Distal Pancreatectomy With Partial Splenectomy for Pancreatic Tumors

August 4, 2016 updated by: University of Missouri-Columbia

Pilot Study of Distal Pancreatectomy With Partial Splenectomy for Pancreatic Tumors Arising in the Body and Tail of the Pancreas

Most resectable tumors arising in the body or tail of the pancreas are malignancies or premalignancies which are surgically treated with distal pancreatectomy in combination with splenectomy. Retrieval of the lymph node tissue which lies along the splenic vessels is necessary to complete an oncologically sound operation.

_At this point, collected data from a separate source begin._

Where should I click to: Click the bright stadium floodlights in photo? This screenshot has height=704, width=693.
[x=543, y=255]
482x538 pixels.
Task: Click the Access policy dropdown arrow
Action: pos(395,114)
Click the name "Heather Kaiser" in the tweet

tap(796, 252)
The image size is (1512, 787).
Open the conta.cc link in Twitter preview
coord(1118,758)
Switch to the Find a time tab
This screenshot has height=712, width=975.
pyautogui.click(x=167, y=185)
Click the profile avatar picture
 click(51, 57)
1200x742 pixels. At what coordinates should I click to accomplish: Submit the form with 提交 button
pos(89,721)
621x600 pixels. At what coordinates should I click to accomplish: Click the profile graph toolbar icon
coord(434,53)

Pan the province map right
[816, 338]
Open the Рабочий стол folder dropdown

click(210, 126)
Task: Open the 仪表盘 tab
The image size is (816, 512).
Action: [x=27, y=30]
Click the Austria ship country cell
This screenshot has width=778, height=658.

Two techniques for spleen preserving distal pancreatectomy have been described, but only a small number of lesions are amenable to spleen preserving pancreas surgery because these operation compromise oncologic principles. Removal of a normal spleen usually does not cause immediate consequences but can make patients vulnerable to life threatening infections. Asplenic patients must be vigilant for these infections and antibiotic prophylaxis is recommended anytime a fever occurs. Splenectomy results in measurable changes in the cellular components of the blood. If thrombocytosis occurs as a result of splenectomy, it requires life-long antiplatelet treatment.

Some childhood hematologic disorders such as hereditary spherocytosis are successfully treated with partial splenectomy. The post-surgical remnant spleen has been shown to be viable and functional. Both hematologic and immunologic function of the spleen seems to be preserved in most patients. Partial splenectomy has also been successful ly employed to treat benign and malignant lesions of the spleen. Unfortunately these indications for surgery are rare and so the experience with partial splenectomy is small.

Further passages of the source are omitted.